Despite tight housing inventories and rising home prices, the homeownership rate rose slightly in the third quarter and reaching the highest level since 2014, the U.S. Census Bureau reported Tuesday. 

The homeownership rate rose to 63.9 percent in the third quarter, up slightly from 63.5 percent a year ago, the Census Bureau reported. 

While the uptick isn’t considered statistically significantly, economists were still somewhat upbeat that the homeownership rate has now moved up for a second consecutive quarter. Also, more Americans are showing a preference for owning: The number of owner households increased by 755,000 from a year ago, while the number of renter households fell 348,000, according to the Census Bureau report. 

Still, finding a home remains a challenge for many Americans. The inventory levels for both new and existing single-family homes is about 20 percent below the long-term average. 

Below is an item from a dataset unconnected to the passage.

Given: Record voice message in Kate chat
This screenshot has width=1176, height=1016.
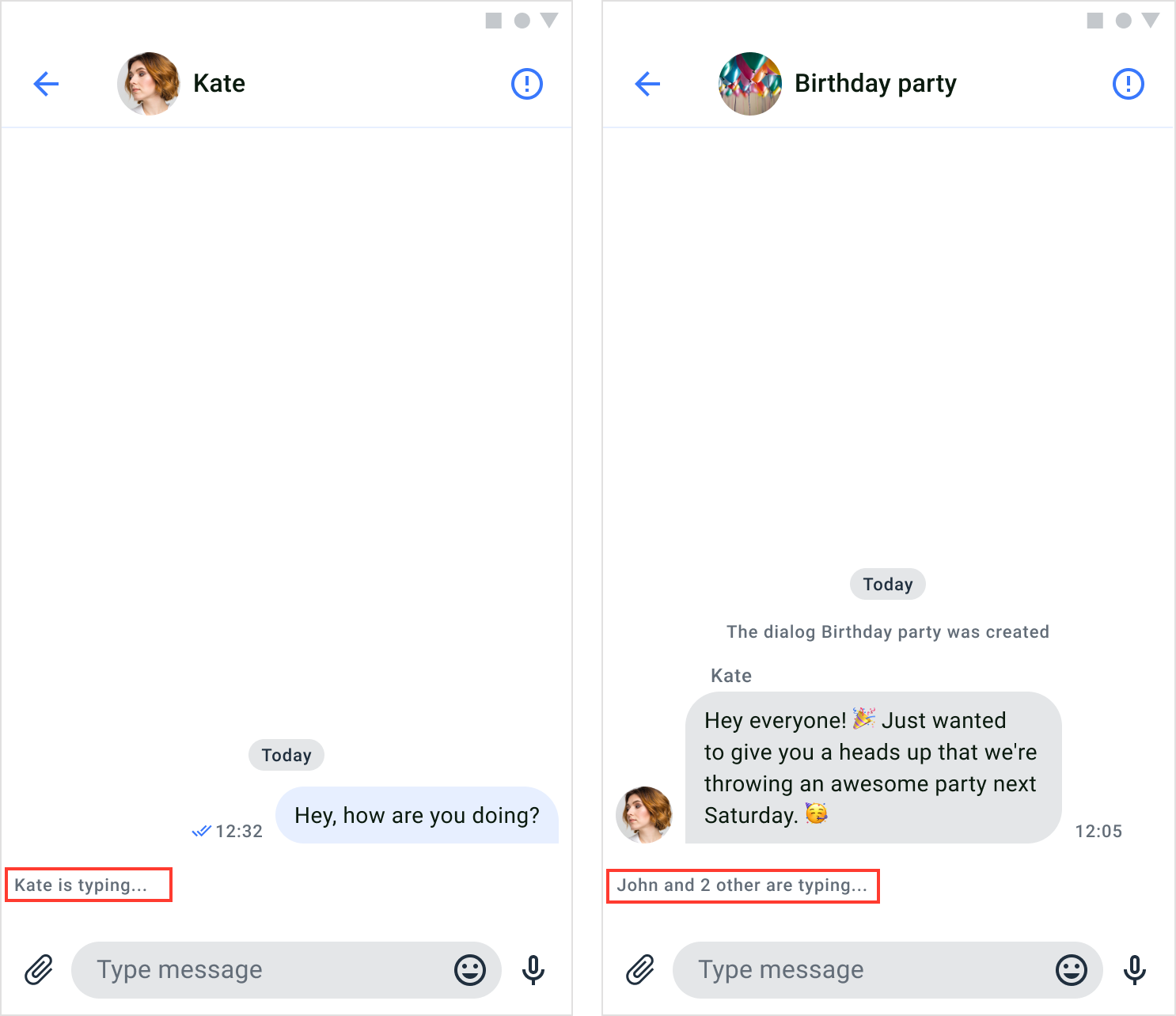Looking at the screenshot, I should click(533, 969).
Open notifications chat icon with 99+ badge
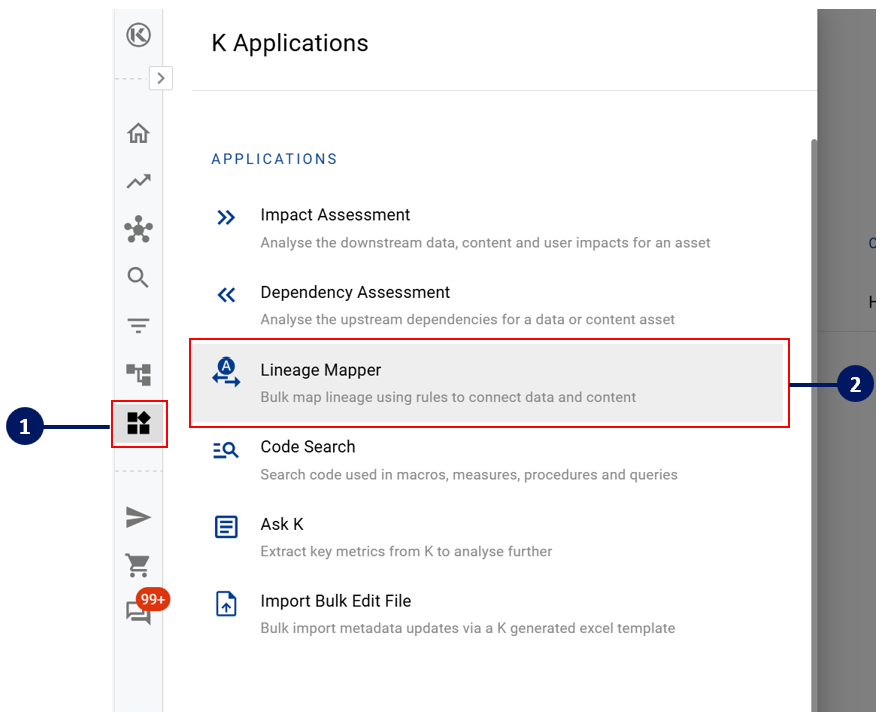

The homeownership rate sank to a 50-year low in the second quarter of 2016. It still remains below its historic norm of around 65 percent. In the years leading up to the housing bubble, the homeownership rate set a high of more than 69 percent. 

The homeownership rate is showing the largest rebound in the Midwest, where the ownership rate climbed to 69.1 percent from 68 percent in the second quarter. The Midwest is also considered a place where home prices remain relatively affordable compared with other regions of the U.S., The Wall Street Journal reports. The homeownership rate mostly remained flat in other parts of the country that have seen home prices rise more quickly. 

“The American dream of homeownership remains elusive, as the third-quarter figure shows little change in the overall  rate,” says Lawrence Yun, chief economist at the National Association of REALTORS®. “The reason is simple. There is just not enough supply of homes to fully satisfy the desire to own. The lack of inventory has pushed up home prices by 48 percent from the low point in 2011, while wage growth over the same period has been only 15 percent.”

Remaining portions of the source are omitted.